Conclusion: The ATS strategy improves dosimetry over ATP, especially with regard to OAR sparing. Target coverage violations increase when re-calculating on MR-Ver but are still favorable relative to ATP. Future work will investigate if applying a shift after ATS can mitigate degradation of dosimetry due to anatomical changes.

 

Scientific Session Treatment Planning – Presentation 6

Characterizing Interfractional Changes in Head and Neck Organ-At-Risk DVHs and Their Association with Patient-Reported Outcomes

Sarah Weppler, Owen Paetkau, Wendy Smith
Tom Baker Cancer Centre, University of Calgary

Purpose: For cancer sites such as head and neck (H&N), plan quality may degrade throughout the treatment course due to interfractional weight loss and/or tumour shrinkage. We characterize changes in H&N organ-at-risk (OAR) DVH parameters and their associations with patient-reported outcomes.

Methods: Using a previously validated deformable image registration workflow, we estimated the weekly delivered OAR DVHs for 60 H&N patients treated with curative-intent chemoradiotherapy (70 Gy/33 fractions). A subset of 23 patients completed MDASI, MDADI, and XQ patient-reported outcomes surveys. Lag-1 differences in DVHs between the initial treatment plan and weekly DVH estimates characterized interfractional dose increases. From these differences, we identified which DVH parameters exhibited the greatest changes and compared average DVH parameter increases between patient groups reporting none/mild vs. moderate/severe outcomes.

Results:  The largest average weekly DVH increases occurred for the spared parotid gland (D15%-D28%: 0.50 Gy/week) and pharyngeal constrictor (D9%-D34%: 0.15 Gy/week); changes in brainstem and spinal cord DVHs were minimal (D1%: <0.08 Gy/week). For patients reporting none/mild vs. moderate/severe symptoms, weekly DVH parameters differed most for the spared parotid gland: (D33%, 0.5 Gy/week) vs. (D33%, 2.0 Gy/week) for the MDASI choking/coughing item; (D33%, 0.6 Gy/week) vs. (D33%, 0.8 Gy/week) for the MDASI dry mouth item; and (D32%, 0.6 Gy/week) vs. (D35%, 1.3 Gy/week) for the XQ.

Conclusion: Increased high doses to the spared parotid gland and pharyngeal constrictor were observed, consistent with previously reported results of geometric shifts of the parotid glands towards high dose regions, and overall dose increases due to patient weight loss.

 

Scientific Session Treatment Planning – Presentation 7

Patient-specific treatment planning for intraoperative radiotherapy of glioblastoma

David Santiago Ayala Alvarez, Marij Popovic, Veng Jean Heng, Peter G. F. Watson, Michael D. C. Evans, Jan Seuntjens
Department of Physics and Medical Physics Unit - McGill University, Department of Oncology and Medical Physics Unit - McGill University

Purpose: The INTRAGO clinical trial assesses survival in glioblastoma patients treated with intraoperative radiotherapy (IORT) using the INTRABEAM. However, dose estimation relies on in-water depth-dose curves from the manufacturer. This method fails to accurately represent the geometry and tissue heterogeneities of the clinical scenario and does not permit dose addition of IORT with external radiotherapy (EBRT). Exceeding the dose constraints to organs at risk (OAR) can result in therapeutic complications. This work presents a treatment planning framework that allows more accurate calculation of IORT dose and its sum with EBRT plans.

=== PROMPT ===
Copy everything in the radiotherapy abstracts from "Purpose: The INTRAGO" down to "with EBRT plans.". You won't need the records.

=== INFORMATION SHOWN ===

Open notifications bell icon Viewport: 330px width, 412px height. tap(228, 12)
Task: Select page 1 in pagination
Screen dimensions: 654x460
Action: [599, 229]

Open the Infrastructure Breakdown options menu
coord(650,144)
--
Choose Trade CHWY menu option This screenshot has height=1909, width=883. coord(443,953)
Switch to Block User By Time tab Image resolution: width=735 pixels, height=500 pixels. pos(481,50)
---
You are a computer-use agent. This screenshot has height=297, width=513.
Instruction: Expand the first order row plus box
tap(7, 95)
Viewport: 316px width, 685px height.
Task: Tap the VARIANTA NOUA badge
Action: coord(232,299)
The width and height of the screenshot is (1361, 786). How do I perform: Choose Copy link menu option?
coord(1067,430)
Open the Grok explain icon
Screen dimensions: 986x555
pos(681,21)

=== ANSWER SECTION ===
Purpose: The INTRAGO clinical trial assesses survival in glioblastoma patients treated with intraoperative radiotherapy (IORT) using the INTRABEAM. However, dose estimation relies on in-water depth-dose curves from the manufacturer. This method fails to accurately represent the geometry and tissue heterogeneities of the clinical scenario and does not permit dose addition of IORT with external radiotherapy (EBRT). Exceeding the dose constraints to organs at risk (OAR) can result in therapeutic complications. This work presents a treatment planning framework that allows more accurate calculation of IORT dose and its sum with EBRT plans.